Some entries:
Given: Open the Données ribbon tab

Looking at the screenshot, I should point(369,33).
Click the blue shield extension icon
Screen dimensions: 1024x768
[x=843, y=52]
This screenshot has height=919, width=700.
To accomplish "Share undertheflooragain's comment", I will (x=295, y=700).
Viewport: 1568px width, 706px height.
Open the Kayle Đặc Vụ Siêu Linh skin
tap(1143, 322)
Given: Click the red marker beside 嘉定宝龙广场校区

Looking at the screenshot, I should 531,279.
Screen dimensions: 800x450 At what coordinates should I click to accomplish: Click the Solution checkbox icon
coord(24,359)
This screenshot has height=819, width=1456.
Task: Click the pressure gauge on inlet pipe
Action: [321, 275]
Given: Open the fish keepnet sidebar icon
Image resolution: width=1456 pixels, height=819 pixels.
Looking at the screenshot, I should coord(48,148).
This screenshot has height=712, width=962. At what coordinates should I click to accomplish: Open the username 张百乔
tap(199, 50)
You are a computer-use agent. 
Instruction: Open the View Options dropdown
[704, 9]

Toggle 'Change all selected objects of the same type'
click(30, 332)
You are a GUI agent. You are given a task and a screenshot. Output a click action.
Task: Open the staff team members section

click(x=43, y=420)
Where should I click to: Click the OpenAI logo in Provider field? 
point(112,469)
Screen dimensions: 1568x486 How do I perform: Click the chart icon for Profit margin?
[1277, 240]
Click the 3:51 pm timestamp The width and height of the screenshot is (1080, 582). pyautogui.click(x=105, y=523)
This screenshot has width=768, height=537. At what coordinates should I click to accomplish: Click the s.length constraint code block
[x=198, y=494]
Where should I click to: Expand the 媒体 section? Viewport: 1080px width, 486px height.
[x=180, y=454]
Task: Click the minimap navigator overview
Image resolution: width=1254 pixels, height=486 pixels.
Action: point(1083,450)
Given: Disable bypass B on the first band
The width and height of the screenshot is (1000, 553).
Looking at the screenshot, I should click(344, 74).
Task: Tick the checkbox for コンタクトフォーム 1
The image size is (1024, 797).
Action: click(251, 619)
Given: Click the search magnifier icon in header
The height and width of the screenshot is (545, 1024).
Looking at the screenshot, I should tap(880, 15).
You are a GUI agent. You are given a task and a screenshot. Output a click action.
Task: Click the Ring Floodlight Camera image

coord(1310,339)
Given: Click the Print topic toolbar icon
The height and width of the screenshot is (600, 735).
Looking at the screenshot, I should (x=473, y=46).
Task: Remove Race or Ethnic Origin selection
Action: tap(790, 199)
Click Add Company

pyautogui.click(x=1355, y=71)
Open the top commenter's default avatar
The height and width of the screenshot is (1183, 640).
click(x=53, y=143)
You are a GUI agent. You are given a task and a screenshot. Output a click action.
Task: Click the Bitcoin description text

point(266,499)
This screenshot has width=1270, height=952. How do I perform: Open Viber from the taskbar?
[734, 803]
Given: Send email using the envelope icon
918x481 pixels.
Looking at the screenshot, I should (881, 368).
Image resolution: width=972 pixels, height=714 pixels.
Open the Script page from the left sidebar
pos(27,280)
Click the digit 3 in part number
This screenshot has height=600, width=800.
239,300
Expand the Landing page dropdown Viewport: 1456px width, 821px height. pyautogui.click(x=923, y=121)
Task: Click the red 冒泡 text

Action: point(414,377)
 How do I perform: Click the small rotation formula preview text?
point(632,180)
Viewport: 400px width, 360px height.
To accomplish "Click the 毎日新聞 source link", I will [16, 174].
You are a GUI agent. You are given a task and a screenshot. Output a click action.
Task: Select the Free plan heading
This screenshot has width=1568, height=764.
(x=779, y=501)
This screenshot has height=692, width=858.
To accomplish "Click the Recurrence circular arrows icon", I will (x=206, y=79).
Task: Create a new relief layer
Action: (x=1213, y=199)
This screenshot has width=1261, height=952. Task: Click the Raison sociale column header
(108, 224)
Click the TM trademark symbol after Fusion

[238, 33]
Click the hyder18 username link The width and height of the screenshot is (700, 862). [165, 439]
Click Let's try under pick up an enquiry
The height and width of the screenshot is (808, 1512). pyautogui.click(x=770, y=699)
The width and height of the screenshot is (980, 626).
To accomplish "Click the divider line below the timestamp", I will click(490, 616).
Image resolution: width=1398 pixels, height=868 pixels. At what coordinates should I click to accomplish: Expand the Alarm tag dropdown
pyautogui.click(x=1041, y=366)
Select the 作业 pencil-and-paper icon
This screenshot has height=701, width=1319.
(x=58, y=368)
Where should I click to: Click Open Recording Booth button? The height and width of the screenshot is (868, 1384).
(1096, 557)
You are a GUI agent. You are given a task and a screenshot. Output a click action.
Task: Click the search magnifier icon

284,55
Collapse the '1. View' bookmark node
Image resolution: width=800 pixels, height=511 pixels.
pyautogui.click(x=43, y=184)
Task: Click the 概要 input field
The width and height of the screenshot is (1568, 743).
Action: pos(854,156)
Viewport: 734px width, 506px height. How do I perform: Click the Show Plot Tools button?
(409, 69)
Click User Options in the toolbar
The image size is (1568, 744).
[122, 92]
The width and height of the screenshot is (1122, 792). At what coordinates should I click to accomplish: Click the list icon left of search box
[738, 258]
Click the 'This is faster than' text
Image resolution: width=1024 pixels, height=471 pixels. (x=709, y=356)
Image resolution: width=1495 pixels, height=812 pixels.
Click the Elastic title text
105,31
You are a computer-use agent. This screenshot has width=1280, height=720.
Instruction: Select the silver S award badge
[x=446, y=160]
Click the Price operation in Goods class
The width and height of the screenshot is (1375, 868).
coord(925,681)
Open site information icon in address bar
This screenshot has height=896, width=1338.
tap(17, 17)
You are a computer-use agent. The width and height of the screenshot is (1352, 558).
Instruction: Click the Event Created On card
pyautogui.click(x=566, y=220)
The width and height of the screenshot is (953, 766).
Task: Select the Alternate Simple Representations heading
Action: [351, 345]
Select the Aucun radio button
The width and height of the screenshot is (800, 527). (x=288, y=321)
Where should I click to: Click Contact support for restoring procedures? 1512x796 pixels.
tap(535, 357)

*Given task*.
Render all of the entries above as a Markdown table with two columns, Row and Line. Number each line in sequence and omit any blank lines.

*Written response*.
| Row | Line |
|---|---|
| 1 | Given: Open the Données ribbon tab |
| 2 | Looking at the screenshot, I should point(369,33). |
| 3 | Click the blue shield extension icon |
| 4 | Screen dimensions: 1024x768 |
| 5 | [x=843, y=52] |
| 6 | This screenshot has height=919, width=700. |
| 7 | To accomplish "Share undertheflooragain's comment", I will (x=295, y=700). |
| 8 | Viewport: 1568px width, 706px height. |
| 9 | Open the Kayle Đặc Vụ Siêu Linh skin |
| 10 | tap(1143, 322) |
| 11 | Given: Click the red marker beside 嘉定宝龙广场校区 |
| 12 | Looking at the screenshot, I should 531,279. |
| 13 | Screen dimensions: 800x450 At what coordinates should I click to accomplish: Click the Solution checkbox icon |
| 14 | coord(24,359) |
| 15 | This screenshot has height=819, width=1456. |
| 16 | Task: Click the pressure gauge on inlet pipe |
| 17 | Action: [321, 275] |
| 18 | Given: Open the fish keepnet sidebar icon |
| 19 | Image resolution: width=1456 pixels, height=819 pixels. |
| 20 | Looking at the screenshot, I should coord(48,148). |
| 21 | This screenshot has height=712, width=962. At what coordinates should I click to accomplish: Open the username 张百乔 |
| 22 | tap(199, 50) |
| 23 | You are a computer-use agent.  |
| 24 | Instruction: Open the View Options dropdown |
| 25 | [704, 9] |
| 26 | Toggle 'Change all selected objects of the same type' |
| 27 | click(30, 332) |
| 28 | You are a GUI agent. You are given a task and a screenshot. Output a click action. |
| 29 | Task: Open the staff team members section |
| 30 | click(x=43, y=420) |
| 31 | Where should I click to: Click the OpenAI logo in Provider field?  |
| 32 | point(112,469) |
| 33 | Screen dimensions: 1568x486 How do I perform: Click the chart icon for Profit margin? |
| 34 | [1277, 240] |
| 35 | Click the 3:51 pm timestamp The width and height of the screenshot is (1080, 582). pyautogui.click(x=105, y=523) |
| 36 | This screenshot has width=768, height=537. At what coordinates should I click to accomplish: Click the s.length constraint code block |
| 37 | [x=198, y=494] |
| 38 | Where should I click to: Expand the 媒体 section? Viewport: 1080px width, 486px height. |
| 39 | [x=180, y=454] |
| 40 | Task: Click the minimap navigator overview |
| 41 | Image resolution: width=1254 pixels, height=486 pixels. |
| 42 | Action: point(1083,450) |
| 43 | Given: Disable bypass B on the first band |
| 44 | The width and height of the screenshot is (1000, 553). |
| 45 | Looking at the screenshot, I should click(344, 74). |
| 46 | Task: Tick the checkbox for コンタクトフォーム 1 |
| 47 | The image size is (1024, 797). |
| 48 | Action: click(251, 619) |
| 49 | Given: Click the search magnifier icon in header |
| 50 | The height and width of the screenshot is (545, 1024). |
| 51 | Looking at the screenshot, I should tap(880, 15). |
| 52 | You are a GUI agent. You are given a task and a screenshot. Output a click action. |
| 53 | Task: Click the Ring Floodlight Camera image |
| 54 | coord(1310,339) |
| 55 | Given: Click the Print topic toolbar icon |
| 56 | The height and width of the screenshot is (600, 735). |
| 57 | Looking at the screenshot, I should (x=473, y=46). |
| 58 | Task: Remove Race or Ethnic Origin selection |
| 59 | Action: tap(790, 199) |
| 60 | Click Add Company |
| 61 | pyautogui.click(x=1355, y=71) |
| 62 | Open the top commenter's default avatar |
| 63 | The height and width of the screenshot is (1183, 640). |
| 64 | click(x=53, y=143) |
| 65 | You are a GUI agent. You are given a task and a screenshot. Output a click action. |
| 66 | Task: Click the Bitcoin description text |
| 67 | point(266,499) |
| 68 | This screenshot has width=1270, height=952. How do I perform: Open Viber from the taskbar? |
| 69 | [734, 803] |
| 70 | Given: Send email using the envelope icon |
| 71 | 918x481 pixels. |
| 72 | Looking at the screenshot, I should (881, 368). |
| 73 | Image resolution: width=972 pixels, height=714 pixels. |
| 74 | Open the Script page from the left sidebar |
| 75 | pos(27,280) |
| 76 | Click the digit 3 in part number |
| 77 | This screenshot has height=600, width=800. |
| 78 | 239,300 |
| 79 | Expand the Landing page dropdown Viewport: 1456px width, 821px height. pyautogui.click(x=923, y=121) |
| 80 | Task: Click the red 冒泡 text |
| 81 | Action: point(414,377) |
| 82 |  How do I perform: Click the small rotation formula preview text? |
| 83 | point(632,180) |
| 84 | Viewport: 400px width, 360px height. |
| 85 | To accomplish "Click the 毎日新聞 source link", I will [16, 174]. |
| 86 | You are a GUI agent. You are given a task and a screenshot. Output a click action. |
| 87 | Task: Select the Free plan heading |
| 88 | This screenshot has width=1568, height=764. |
| 89 | (x=779, y=501) |
| 90 | This screenshot has height=692, width=858. |
| 91 | To accomplish "Click the Recurrence circular arrows icon", I will (x=206, y=79). |
| 92 | Task: Create a new relief layer |
| 93 | Action: (x=1213, y=199) |
| 94 | This screenshot has width=1261, height=952. Task: Click the Raison sociale column header |
| 95 | (108, 224) |
| 96 | Click the TM trademark symbol after Fusion |
| 97 | [238, 33] |
| 98 | Click the hyder18 username link The width and height of the screenshot is (700, 862). [165, 439] |
| 99 | Click Let's try under pick up an enquiry |
| 100 | The height and width of the screenshot is (808, 1512). pyautogui.click(x=770, y=699) |
| 101 | The width and height of the screenshot is (980, 626). |
| 102 | To accomplish "Click the divider line below the timestamp", I will click(490, 616). |
| 103 | Image resolution: width=1398 pixels, height=868 pixels. At what coordinates should I click to accomplish: Expand the Alarm tag dropdown |
| 104 | pyautogui.click(x=1041, y=366) |
| 105 | Select the 作业 pencil-and-paper icon |
| 106 | This screenshot has height=701, width=1319. |
| 107 | (x=58, y=368) |
| 108 | Where should I click to: Click Open Recording Booth button? The height and width of the screenshot is (868, 1384). |
| 109 | (1096, 557) |
| 110 | You are a GUI agent. You are given a task and a screenshot. Output a click action. |
| 111 | Task: Click the search magnifier icon |
| 112 | 284,55 |
| 113 | Collapse the '1. View' bookmark node |
| 114 | Image resolution: width=800 pixels, height=511 pixels. |
| 115 | pyautogui.click(x=43, y=184) |
| 116 | Task: Click the 概要 input field |
| 117 | The width and height of the screenshot is (1568, 743). |
| 118 | Action: pos(854,156) |
| 119 | Viewport: 734px width, 506px height. How do I perform: Click the Show Plot Tools button? |
| 120 | (409, 69) |
| 121 | Click User Options in the toolbar |
| 122 | The image size is (1568, 744). |
| 123 | [122, 92] |
| 124 | The width and height of the screenshot is (1122, 792). At what coordinates should I click to accomplish: Click the list icon left of search box |
| 125 | [738, 258] |
| 126 | Click the 'This is faster than' text |
| 127 | Image resolution: width=1024 pixels, height=471 pixels. (x=709, y=356) |
| 128 | Image resolution: width=1495 pixels, height=812 pixels. |
| 129 | Click the Elastic title text |
| 130 | 105,31 |
| 131 | You are a computer-use agent. This screenshot has width=1280, height=720. |
| 132 | Instruction: Select the silver S award badge |
| 133 | [x=446, y=160] |
| 134 | Click the Price operation in Goods class |
| 135 | The width and height of the screenshot is (1375, 868). |
| 136 | coord(925,681) |
| 137 | Open site information icon in address bar |
| 138 | This screenshot has height=896, width=1338. |
| 139 | tap(17, 17) |
| 140 | You are a computer-use agent. The width and height of the screenshot is (1352, 558). |
| 141 | Instruction: Click the Event Created On card |
| 142 | pyautogui.click(x=566, y=220) |
| 143 | The width and height of the screenshot is (953, 766). |
| 144 | Task: Select the Alternate Simple Representations heading |
| 145 | Action: [351, 345] |
| 146 | Select the Aucun radio button |
| 147 | The width and height of the screenshot is (800, 527). (x=288, y=321) |
| 148 | Where should I click to: Click Contact support for restoring procedures? 1512x796 pixels. |
| 149 | tap(535, 357) |